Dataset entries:
<<<<
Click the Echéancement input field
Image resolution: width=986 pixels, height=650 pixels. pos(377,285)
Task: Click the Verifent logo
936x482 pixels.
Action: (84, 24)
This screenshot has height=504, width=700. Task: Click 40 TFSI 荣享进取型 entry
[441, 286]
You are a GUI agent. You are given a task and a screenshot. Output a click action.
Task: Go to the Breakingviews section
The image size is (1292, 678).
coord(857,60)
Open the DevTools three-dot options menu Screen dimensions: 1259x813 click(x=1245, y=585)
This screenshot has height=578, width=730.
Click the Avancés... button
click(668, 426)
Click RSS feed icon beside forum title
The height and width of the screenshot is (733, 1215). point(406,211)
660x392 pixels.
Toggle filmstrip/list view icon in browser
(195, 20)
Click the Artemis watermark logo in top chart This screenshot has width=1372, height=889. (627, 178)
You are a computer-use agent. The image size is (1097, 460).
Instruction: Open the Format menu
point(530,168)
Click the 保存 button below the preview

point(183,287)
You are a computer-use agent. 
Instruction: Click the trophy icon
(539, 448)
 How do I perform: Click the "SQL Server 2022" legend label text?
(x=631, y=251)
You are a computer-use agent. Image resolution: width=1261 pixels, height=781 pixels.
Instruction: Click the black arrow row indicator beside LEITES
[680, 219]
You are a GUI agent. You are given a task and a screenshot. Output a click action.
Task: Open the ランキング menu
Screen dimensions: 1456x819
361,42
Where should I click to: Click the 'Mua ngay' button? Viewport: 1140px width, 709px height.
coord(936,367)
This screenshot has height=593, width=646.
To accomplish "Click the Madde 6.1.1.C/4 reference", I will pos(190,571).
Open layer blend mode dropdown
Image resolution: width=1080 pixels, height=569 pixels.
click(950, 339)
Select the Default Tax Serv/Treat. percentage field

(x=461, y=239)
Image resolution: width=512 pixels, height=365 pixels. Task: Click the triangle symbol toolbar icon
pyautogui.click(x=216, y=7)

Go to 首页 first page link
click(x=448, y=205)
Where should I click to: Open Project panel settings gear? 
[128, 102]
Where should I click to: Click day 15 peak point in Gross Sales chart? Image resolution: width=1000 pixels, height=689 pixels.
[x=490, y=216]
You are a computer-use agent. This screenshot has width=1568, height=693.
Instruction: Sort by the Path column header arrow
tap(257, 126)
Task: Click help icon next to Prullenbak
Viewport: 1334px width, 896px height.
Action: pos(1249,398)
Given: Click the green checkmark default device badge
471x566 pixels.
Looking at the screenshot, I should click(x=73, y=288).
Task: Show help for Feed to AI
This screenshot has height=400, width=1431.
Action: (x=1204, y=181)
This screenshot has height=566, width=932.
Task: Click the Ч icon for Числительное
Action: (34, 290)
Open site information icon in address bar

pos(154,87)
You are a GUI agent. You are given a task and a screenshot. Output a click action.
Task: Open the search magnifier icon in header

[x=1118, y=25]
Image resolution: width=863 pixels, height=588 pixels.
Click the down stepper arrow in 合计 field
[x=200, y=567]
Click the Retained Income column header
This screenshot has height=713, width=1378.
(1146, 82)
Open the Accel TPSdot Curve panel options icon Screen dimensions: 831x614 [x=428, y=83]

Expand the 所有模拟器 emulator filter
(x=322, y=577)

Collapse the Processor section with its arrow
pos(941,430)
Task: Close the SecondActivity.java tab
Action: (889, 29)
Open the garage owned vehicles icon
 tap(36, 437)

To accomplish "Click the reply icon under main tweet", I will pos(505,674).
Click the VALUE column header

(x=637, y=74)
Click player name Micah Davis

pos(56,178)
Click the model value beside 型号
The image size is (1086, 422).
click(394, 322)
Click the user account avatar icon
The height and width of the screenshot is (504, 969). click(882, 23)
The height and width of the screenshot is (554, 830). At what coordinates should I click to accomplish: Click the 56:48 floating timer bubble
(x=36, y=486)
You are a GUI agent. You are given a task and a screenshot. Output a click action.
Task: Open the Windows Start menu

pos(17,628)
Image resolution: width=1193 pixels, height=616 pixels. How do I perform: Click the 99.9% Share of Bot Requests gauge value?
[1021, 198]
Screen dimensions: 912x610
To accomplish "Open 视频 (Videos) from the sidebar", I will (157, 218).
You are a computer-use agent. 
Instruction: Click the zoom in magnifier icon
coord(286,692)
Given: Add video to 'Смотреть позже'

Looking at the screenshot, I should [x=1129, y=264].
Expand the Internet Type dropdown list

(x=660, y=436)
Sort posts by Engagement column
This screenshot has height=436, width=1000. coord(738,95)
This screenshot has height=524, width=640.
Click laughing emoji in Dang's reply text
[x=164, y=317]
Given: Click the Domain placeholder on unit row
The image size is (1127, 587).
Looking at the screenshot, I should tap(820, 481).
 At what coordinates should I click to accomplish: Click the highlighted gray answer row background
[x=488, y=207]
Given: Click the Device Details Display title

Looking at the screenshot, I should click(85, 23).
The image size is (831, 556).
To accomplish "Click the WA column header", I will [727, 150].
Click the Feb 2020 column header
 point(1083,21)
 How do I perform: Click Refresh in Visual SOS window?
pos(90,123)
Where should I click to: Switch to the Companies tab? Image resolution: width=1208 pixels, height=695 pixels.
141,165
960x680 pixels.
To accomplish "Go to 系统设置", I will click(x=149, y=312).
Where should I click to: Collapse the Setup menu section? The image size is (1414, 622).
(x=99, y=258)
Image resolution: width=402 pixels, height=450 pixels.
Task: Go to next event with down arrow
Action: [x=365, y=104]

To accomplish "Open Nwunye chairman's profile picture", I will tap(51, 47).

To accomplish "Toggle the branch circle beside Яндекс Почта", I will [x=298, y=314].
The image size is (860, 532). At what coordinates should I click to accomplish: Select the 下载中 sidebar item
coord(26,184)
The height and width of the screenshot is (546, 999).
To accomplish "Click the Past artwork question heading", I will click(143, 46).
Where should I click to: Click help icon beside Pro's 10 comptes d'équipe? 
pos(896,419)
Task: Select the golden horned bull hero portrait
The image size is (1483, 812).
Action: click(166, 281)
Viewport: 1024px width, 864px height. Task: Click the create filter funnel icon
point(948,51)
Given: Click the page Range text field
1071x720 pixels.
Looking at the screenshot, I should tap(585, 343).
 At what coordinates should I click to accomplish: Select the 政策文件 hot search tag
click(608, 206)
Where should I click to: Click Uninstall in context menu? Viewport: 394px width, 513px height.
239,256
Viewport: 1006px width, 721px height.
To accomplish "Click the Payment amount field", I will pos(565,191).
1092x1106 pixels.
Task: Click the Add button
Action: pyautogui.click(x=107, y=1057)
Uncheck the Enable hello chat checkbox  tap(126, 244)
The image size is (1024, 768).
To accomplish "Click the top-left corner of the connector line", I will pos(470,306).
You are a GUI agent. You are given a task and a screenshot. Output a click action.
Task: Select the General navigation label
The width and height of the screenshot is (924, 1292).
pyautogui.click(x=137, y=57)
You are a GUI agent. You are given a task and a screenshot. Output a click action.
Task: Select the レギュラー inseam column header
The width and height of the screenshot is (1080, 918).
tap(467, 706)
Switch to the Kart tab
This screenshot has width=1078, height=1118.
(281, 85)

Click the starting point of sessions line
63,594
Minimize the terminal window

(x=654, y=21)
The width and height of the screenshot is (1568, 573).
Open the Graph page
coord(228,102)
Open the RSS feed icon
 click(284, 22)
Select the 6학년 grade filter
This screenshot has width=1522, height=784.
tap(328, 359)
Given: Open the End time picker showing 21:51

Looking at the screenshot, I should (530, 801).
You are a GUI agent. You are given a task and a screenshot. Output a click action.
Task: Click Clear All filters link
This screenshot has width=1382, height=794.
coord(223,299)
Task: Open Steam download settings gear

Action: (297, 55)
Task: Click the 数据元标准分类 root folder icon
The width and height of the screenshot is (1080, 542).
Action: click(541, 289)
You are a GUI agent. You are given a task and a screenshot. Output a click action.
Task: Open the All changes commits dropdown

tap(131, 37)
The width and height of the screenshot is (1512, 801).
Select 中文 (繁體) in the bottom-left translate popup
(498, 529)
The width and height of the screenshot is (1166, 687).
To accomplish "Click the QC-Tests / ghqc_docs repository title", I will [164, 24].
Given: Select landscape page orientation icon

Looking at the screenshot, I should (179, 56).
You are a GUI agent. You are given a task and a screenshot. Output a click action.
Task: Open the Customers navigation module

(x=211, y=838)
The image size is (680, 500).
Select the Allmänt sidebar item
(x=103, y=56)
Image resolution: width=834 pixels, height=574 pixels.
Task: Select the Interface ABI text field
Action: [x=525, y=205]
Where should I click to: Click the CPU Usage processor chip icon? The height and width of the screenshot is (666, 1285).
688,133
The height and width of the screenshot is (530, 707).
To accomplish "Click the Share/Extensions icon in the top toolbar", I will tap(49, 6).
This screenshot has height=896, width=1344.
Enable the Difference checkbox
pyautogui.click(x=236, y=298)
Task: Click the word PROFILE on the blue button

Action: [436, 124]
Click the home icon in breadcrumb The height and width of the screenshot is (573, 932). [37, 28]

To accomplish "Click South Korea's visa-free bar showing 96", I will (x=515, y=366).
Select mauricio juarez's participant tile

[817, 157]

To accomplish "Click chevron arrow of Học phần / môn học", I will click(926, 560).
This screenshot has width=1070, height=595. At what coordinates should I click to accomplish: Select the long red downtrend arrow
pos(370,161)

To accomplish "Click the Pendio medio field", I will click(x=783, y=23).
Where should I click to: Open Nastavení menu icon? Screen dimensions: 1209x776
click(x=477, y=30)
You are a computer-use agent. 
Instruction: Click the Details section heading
>>>>
- _ABOUT THIS EXERCISE_
What lines in the entries above hold "logo"? Copy every one.

- _ANSWER AREA_
Task: Click the Verifent logo
Click the Artemis watermark logo in top chart This screenshot has width=1372, height=889. (627, 178)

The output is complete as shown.